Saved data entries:

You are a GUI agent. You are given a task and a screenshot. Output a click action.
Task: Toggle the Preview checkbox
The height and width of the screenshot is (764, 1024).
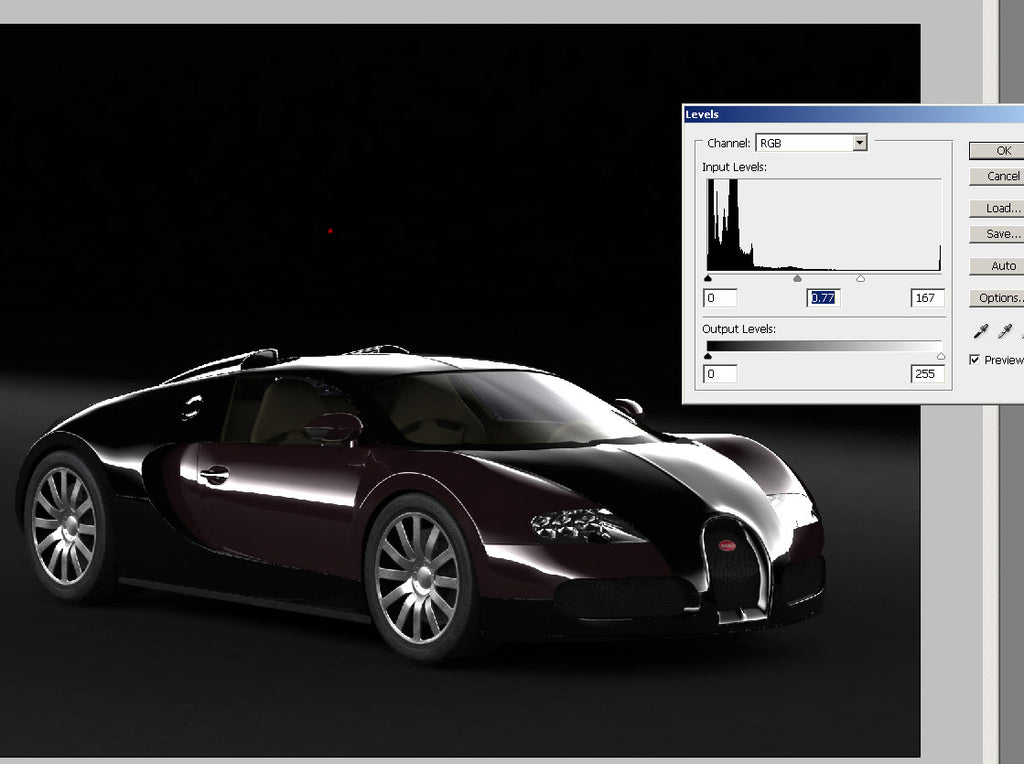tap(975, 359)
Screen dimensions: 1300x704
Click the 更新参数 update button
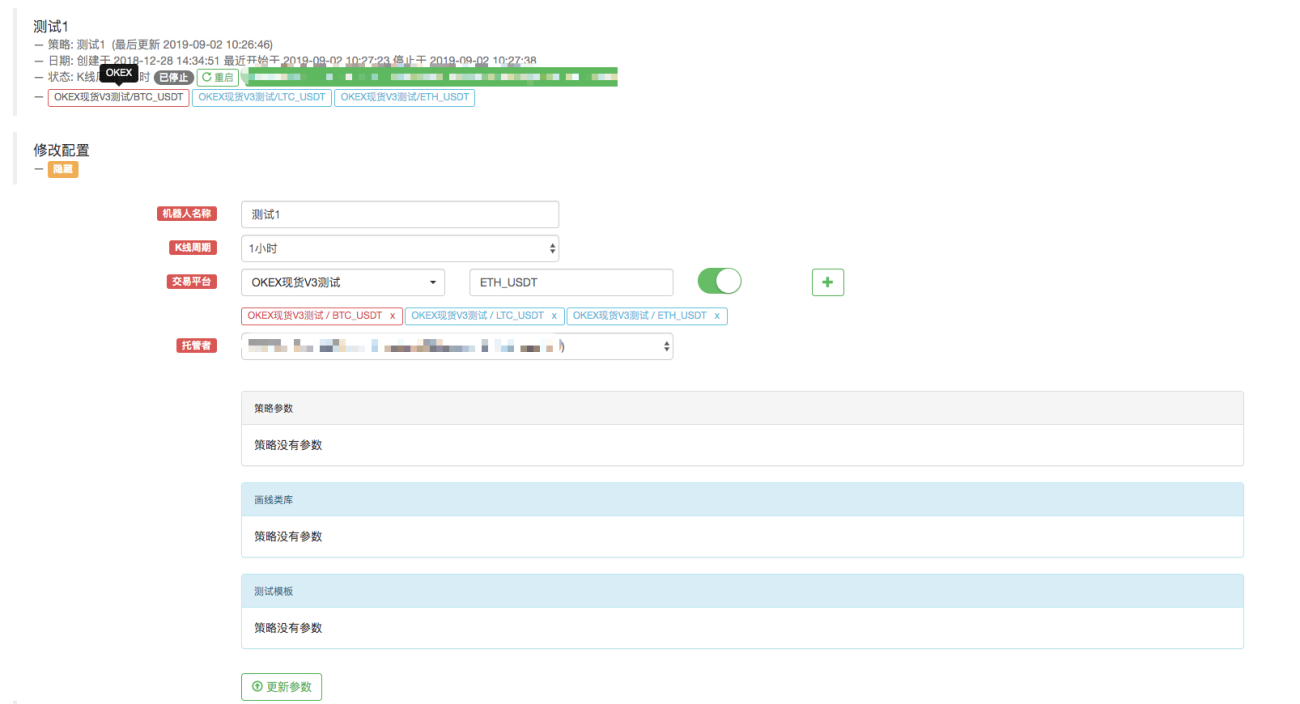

Exercise: What the answer must hold: all the data above, given again exactly, without pictures.

Response to the task:
You are a GUI agent. You are given a task and a screenshot. Output a click action.
Task: Toggle the Preview checkbox
The height and width of the screenshot is (764, 1024).
tap(975, 359)
Screen dimensions: 1300x704
Click the 更新参数 update button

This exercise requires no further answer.